Differentiating threatened species

Changes to Section 4(d) of the ESA involved the removal of what has been called the “Blanket rule.”

“In 1975, the Interior Department issued a blanket rule extending this prohibition to all threatened species, unless it adopted a special rule relaxing the prohibition for a particular species,” explained Wood.

“In essence, the blanket rule provided no meaningful distinction between regulations for species that are listed as threatened or endangered.”

Regulations related to endangered species include a lot of prohibitions related to “take” and negative impacts to habitat. The USFWS extended most of these automatically to threatened species as well. This is not how the National Marine Fisheries Service did things. The changes will require the USFWS to take a case-by-case approach with how threatened species will be treated. The change specifically states that this will only apply to species listed as threatened going forward. Treatment of currently listed threatened species will not change.

Economic impacts

The changes remove the phrase “without reference to possible economic or other impacts of such determination” from the ESA’s section dealing with the listing of species (§ 424.11(b)). Previously, the section read:

“The Secretary shall make any determination required by paragraphs (c) and (d) of this section solely on the basis of the best available scientific and commercial information regarding a species’ status, without reference to possible economic or other impacts of such determination.”

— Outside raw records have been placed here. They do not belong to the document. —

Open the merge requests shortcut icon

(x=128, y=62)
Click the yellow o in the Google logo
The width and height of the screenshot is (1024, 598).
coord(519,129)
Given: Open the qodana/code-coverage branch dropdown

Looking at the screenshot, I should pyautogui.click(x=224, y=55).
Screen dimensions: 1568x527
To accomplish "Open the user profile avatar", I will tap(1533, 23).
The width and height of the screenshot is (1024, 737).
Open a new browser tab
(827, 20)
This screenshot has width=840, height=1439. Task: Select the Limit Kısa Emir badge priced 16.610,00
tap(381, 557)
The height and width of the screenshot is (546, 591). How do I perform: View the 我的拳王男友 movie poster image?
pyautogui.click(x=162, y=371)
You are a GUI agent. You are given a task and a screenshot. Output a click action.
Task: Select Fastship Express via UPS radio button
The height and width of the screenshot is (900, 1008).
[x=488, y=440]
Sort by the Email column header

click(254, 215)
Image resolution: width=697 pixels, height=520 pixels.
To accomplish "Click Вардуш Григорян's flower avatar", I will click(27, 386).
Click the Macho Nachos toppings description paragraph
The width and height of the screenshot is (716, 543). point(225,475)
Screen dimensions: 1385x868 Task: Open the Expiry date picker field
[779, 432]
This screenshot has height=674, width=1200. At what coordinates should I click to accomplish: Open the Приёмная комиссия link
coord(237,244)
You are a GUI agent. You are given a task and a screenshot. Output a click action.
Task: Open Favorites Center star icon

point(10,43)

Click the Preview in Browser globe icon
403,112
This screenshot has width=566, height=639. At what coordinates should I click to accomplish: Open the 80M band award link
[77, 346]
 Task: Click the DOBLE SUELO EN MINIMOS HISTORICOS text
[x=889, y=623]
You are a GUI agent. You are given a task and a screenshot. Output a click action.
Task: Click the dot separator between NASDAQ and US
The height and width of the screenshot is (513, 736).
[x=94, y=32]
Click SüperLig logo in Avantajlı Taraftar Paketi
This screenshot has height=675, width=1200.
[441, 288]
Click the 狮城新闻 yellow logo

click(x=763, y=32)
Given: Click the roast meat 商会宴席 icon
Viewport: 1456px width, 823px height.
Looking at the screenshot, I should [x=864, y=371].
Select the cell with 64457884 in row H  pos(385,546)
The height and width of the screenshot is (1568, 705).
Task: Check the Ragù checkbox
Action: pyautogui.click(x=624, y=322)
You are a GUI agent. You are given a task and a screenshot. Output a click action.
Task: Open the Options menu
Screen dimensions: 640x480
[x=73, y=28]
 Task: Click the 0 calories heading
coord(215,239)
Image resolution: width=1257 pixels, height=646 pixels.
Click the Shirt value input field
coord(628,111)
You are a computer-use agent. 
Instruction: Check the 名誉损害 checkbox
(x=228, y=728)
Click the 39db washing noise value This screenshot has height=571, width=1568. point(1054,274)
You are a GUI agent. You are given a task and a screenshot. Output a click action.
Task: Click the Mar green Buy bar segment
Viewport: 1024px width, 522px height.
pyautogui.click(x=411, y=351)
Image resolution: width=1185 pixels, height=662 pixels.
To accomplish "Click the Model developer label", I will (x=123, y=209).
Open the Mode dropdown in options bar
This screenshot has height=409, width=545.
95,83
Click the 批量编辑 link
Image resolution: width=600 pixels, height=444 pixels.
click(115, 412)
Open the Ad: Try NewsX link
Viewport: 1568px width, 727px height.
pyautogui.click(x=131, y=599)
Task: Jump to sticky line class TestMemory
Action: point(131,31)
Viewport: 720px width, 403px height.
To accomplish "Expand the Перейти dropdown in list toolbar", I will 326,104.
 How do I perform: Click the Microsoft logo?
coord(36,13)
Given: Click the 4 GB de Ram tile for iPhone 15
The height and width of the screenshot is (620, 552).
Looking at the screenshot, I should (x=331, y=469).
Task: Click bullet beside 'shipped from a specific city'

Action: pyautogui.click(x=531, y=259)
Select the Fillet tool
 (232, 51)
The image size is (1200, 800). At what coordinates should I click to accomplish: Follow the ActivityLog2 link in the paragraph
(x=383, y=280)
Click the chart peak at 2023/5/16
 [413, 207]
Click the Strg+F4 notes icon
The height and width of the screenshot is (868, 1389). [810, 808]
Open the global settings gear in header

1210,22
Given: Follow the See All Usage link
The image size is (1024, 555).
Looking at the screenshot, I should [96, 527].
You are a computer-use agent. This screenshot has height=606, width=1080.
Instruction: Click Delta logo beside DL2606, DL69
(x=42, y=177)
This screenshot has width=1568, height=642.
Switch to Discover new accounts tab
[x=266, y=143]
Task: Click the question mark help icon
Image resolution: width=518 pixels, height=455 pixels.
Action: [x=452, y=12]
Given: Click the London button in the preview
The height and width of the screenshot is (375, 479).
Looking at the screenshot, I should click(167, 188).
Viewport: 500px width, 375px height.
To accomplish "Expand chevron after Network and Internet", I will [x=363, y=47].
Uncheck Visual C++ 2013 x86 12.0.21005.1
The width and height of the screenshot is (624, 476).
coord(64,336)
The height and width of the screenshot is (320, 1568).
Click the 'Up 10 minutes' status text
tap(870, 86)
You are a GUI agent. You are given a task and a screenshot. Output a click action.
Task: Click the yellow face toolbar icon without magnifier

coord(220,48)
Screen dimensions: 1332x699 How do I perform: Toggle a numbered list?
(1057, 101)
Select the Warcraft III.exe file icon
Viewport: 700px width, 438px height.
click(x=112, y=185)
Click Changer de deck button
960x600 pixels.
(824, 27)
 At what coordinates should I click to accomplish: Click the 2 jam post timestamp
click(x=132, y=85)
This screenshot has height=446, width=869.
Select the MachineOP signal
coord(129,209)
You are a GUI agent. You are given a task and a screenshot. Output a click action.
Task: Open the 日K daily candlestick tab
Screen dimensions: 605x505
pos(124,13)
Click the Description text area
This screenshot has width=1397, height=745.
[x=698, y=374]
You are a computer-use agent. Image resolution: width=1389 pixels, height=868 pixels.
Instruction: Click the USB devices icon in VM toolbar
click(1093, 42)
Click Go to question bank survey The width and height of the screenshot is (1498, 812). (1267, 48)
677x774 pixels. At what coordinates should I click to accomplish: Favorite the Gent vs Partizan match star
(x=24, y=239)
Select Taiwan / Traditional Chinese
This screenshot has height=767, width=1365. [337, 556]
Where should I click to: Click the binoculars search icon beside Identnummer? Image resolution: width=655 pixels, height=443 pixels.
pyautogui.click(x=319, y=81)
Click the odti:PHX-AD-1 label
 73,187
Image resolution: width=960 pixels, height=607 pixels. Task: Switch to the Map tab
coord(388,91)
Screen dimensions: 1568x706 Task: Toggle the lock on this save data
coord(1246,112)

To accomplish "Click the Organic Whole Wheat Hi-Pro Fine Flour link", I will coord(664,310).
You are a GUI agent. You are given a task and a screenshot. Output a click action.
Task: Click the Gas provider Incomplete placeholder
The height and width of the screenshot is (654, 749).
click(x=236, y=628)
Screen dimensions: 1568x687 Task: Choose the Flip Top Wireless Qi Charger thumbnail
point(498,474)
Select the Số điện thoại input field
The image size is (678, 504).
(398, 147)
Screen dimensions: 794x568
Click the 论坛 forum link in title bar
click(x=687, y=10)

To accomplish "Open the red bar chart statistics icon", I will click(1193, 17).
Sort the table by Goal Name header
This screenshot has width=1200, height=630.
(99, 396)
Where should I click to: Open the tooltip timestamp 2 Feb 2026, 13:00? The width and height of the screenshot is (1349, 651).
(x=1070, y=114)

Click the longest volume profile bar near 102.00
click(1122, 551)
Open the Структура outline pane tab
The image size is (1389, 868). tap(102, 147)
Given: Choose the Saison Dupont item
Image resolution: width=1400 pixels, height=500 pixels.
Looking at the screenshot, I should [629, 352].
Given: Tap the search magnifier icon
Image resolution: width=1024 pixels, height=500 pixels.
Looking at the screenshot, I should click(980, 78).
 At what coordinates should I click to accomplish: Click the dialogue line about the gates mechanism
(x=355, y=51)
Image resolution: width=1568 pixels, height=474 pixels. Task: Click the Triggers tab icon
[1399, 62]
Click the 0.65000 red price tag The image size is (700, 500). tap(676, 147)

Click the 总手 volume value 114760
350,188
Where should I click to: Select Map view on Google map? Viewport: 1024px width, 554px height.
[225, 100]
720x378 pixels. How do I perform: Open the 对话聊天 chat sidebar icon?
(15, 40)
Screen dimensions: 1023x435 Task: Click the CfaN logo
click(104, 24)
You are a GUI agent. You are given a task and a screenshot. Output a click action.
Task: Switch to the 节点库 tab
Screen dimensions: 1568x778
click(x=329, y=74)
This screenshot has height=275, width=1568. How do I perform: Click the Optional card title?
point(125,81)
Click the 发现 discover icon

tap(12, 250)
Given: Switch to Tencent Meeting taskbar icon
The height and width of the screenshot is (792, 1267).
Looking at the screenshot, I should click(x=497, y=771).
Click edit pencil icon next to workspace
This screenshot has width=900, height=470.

According to the change document, “the Act does not prohibit the Services from compiling economic information or presenting that information to the public, as long as such information does not influence the listing determination.” The change document additionally describes this change as in the interests of increased transparency.

“If the costs are extraordinarily high, some fear this may create political momentum for Congress to amend the Endangered Species Act,” noted Wood, though he added that past experience suggests that is unlikely. Other areas of the ESA allow reporting of conservation cost estimates, and they are sometimes extreme.

“Critical habitat for the green sturgeon, for instance, was estimated to cost up to $600 million per year,” he reported.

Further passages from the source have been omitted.